▸ Exercise prompt
Return every line of the items below word for word, leaving out the pictures.

▸ Data for this task
▬▬▬▬▬▬

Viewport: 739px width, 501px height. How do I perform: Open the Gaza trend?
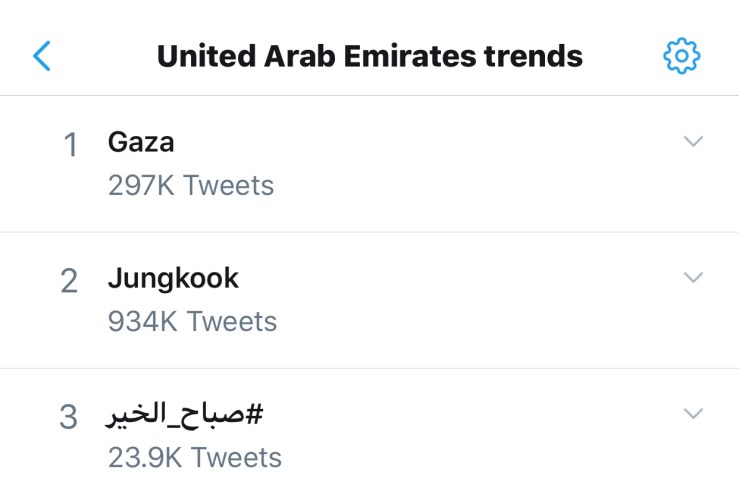[x=141, y=142]
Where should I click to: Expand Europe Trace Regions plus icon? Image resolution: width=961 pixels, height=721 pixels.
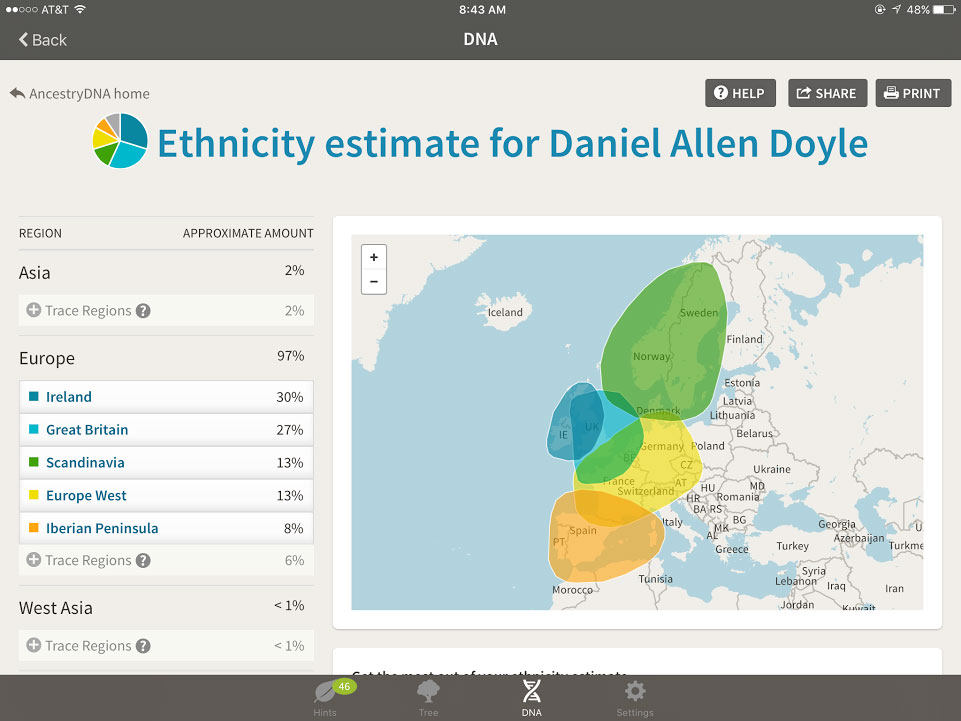[x=33, y=560]

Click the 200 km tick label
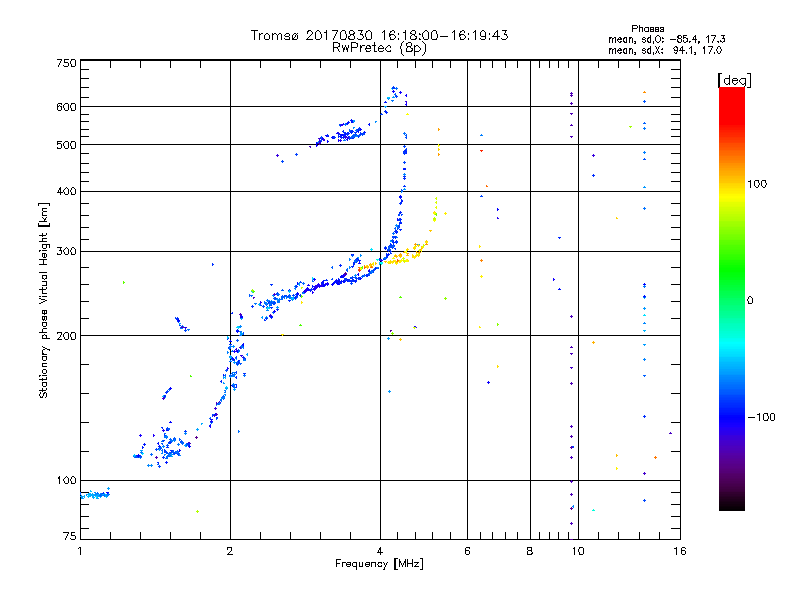tap(66, 336)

▬▬▬▬▬▬

▸ Solution below
Viewport: 739px width, 501px height. How do I perform: Open the Gaza trend?
[x=141, y=142]
Where should I click to: Expand Europe Trace Regions plus icon? Image resolution: width=961 pixels, height=721 pixels.
[x=33, y=560]

Click the 200 km tick label
tap(66, 336)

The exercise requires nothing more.